Cruzando la abundante playa de vías -más de cuarenta raíles lo atraviesan- queda el poblado, la pedanía, la villa o el pueblo, donde todavía residen unas ochenta personas. «Esto fluctúa bastante. En los fines de semana hay más gente y en verano está literalmente lleno», dice Ángel Penadés, dueño de la panadería, el único comercio abierto junto con el bar, -al que se le sigue llamando «TeleClub»- y buen medidor, a base de hogazas, de la población estable.
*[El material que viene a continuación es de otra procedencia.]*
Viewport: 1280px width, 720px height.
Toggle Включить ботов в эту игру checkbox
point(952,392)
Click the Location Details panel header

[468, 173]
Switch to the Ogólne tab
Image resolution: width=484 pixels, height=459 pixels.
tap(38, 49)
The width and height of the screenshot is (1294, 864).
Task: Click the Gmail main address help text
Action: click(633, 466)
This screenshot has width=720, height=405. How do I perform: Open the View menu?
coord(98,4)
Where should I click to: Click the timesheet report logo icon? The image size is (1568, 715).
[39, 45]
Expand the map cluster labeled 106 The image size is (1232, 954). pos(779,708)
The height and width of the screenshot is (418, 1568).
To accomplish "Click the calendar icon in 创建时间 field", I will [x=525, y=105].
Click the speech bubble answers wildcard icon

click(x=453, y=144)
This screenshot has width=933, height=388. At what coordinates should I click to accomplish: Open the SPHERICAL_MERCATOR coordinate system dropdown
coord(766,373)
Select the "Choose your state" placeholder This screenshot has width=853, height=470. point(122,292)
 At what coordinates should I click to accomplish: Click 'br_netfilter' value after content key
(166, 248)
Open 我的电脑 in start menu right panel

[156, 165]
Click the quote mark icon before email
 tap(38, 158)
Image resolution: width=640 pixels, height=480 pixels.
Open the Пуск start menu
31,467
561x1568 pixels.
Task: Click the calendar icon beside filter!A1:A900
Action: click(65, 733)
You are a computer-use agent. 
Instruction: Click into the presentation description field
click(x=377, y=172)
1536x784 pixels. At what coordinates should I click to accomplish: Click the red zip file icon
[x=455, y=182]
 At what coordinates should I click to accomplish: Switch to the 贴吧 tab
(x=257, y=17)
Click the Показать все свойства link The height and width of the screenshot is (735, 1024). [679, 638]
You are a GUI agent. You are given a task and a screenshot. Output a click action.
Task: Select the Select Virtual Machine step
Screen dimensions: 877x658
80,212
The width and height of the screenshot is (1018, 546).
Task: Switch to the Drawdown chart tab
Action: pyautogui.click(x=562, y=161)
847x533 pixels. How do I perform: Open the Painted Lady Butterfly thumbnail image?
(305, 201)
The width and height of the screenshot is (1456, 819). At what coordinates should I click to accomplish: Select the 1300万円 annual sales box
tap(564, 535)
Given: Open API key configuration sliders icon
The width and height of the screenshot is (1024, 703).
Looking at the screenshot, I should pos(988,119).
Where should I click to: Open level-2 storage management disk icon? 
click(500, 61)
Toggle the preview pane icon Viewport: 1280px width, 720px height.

Antiguas escuelas, un viejo aljibe de agua y la joya de la corona, la placa giratoria donde las locomotoras de vapor -y la máquina del Talgo hasta hace 25 años- cambiaban su sentido de la marcha son joyas del patrimonio ferroviario del pueblo. «Nosotros, además, guardamos herramientas? Esto sería un enclave natural de lo que ha sido toda la vida. Si a eso le añades el senderismo, el turismo deportivo? tenemos todas las posibilidades del mundo», comenta.

La Encina es de todos. La hicieron vecinos de las poblaciones cercanas -La Font de la Figuera, Caudete y Villena- y ferroviarios que se asentaron procedentes de cualquier parte del mundo conocido. Que ahora reclaman una atención muchas veces negada. «El paseo, que es la obra más importante que se ha hecho desde que se instaló el agua corriente y se asfaltaron las calles, la pagó, gracias a la gestión de Los Verdes del ayuntamiento, una de las canteras. El ferrocarril, con todo lo que ha movido la tierra y los campos que ha destrozado, no nos ha dado nada», dice Cantó.

La escuela, salvada de milagro

Recientemente se hizo un llamamiento para que La Encina no perdiera uno de sus equipamientos básicos: la escuela de primaria. Se incentivó la llegada de vecinos y se pasó de los cuatro alumnos a once, que ahora reciben lo más parecido a clases particulares. «Nos faltan viviendas de alquiler. Aquí se venden casas, pero no se quiere alquilar» y uno de los parámetros que tranquiliza de momento es que «casi no verás casas abandonadas».

¿De qué se vive? «De la jubilación. Quedan rebaños y campos. Tampoco la construcción de las vías trajo mucho empleo». Pero lo que reivindican los encinenses es, precisamente, esa soledad tranquila: «Esto es un lugar para vivir. Estás cerca de cualquier parte, hay tranquilidad, no hay ruido, no hay tráfico? ahora mismo es como una urbanización. Hay casas que serían una residencia de la tercera edad perfecta», añade Penadés.

No hace tanto tiempo hubo un apunte de colonización extranjera. «Tuvimos hasta un matrimonio de daneses», apunta. Por eso, la asociación de vecinos considera que «tenemos condiciones de sobra para sobrevivir, pero necesitamos simplemente que haya alguien que sepa que todavía existimos».

No hace tiempo, 30 años, podía haber hasta cuatro trenes a la vez parados en la estación. Una estación que ya no tiene ni sala de espera, ni fonda, ni casillas, ni guarda agujas, ni campana. Tan sólo la soledad del jefe de estación y el sonido metálico que anuncia el paso de un convoy. El paso, «porque es lo que hacen ahora: pasar sin detenerse». Curiosamente, hay servicio a Valencia, pero no a Alicante ni a Villena, de la que son pedanía.